Defense Secretary Robert Gates and Joint Chiefs Chairman Adm. Michael Mullen prepare to testify before the Senate Armed Services Committee on the Defense Department's budget earlier this year. (AP/Manuel Balce Ceneta)
Defense Secretary Robert Gates and Joint Chiefs Chairman Adm. Michael Mullen prepare to testify before the Senate Armed Services Committee on the Defense Department's budget earlier this year. (AP/Manuel Balce Ceneta)

A strange anomaly was seen in Washington earlier this month: the administration and lawmakers from both parties began to publicly debate ways to responsibly reduce the projected growth in the baseline defense budget for the first time since the beginning of the wars in Afghanistan and Iraq.

Secretary of Defense Robert Gates emphasized in a pair of speeches earlier this month that there are dire consequences of failing to restrain growth in the military’s health care and personnel budgets, allowing cost inefficiencies to continue in the department’s redundant bureaucracy, and continuing to order and maintain weapons programs built to confront threats from a bygone era.
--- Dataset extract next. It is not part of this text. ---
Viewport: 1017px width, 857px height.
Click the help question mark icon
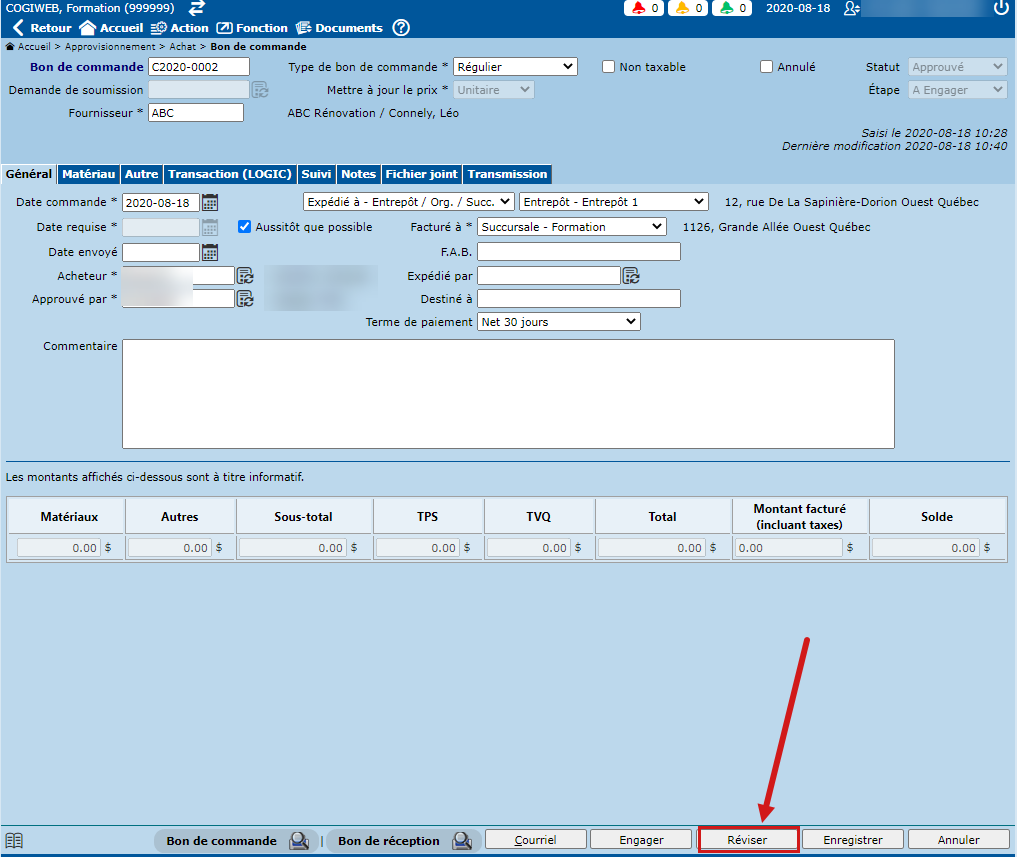pyautogui.click(x=401, y=28)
And high-ranking economic officials and congressional leaders from both parties held a fiscal summit last month at the Peterson Foundation, which concluded that, “everything is on the table.” Rep. Paul Ryan (R-WI) observed during the summit that “there are a lot of savings you can get in defense,” and “there’s a lot of waste over there, for sure.”

But what a difference a month makes. The House Armed Services committee approved the fiscal year 2011 Defense Authorization Bill last Friday by a vote of 59-0. The bill authorizes $567 billion in funding for the Department of Defense and national security-related funding for the Department of Energy. This amount is slightly more than the administration requested and significantly more than the House authorized a year ago.

The HASC bill includes a litany of pet programs that were not requested by the administration or the Defense Department, as well as funding to increase the buys for systems that DOD is already purchasing at efficient rates. In some instances, HASC included programs that DOD specifically targeted for termination.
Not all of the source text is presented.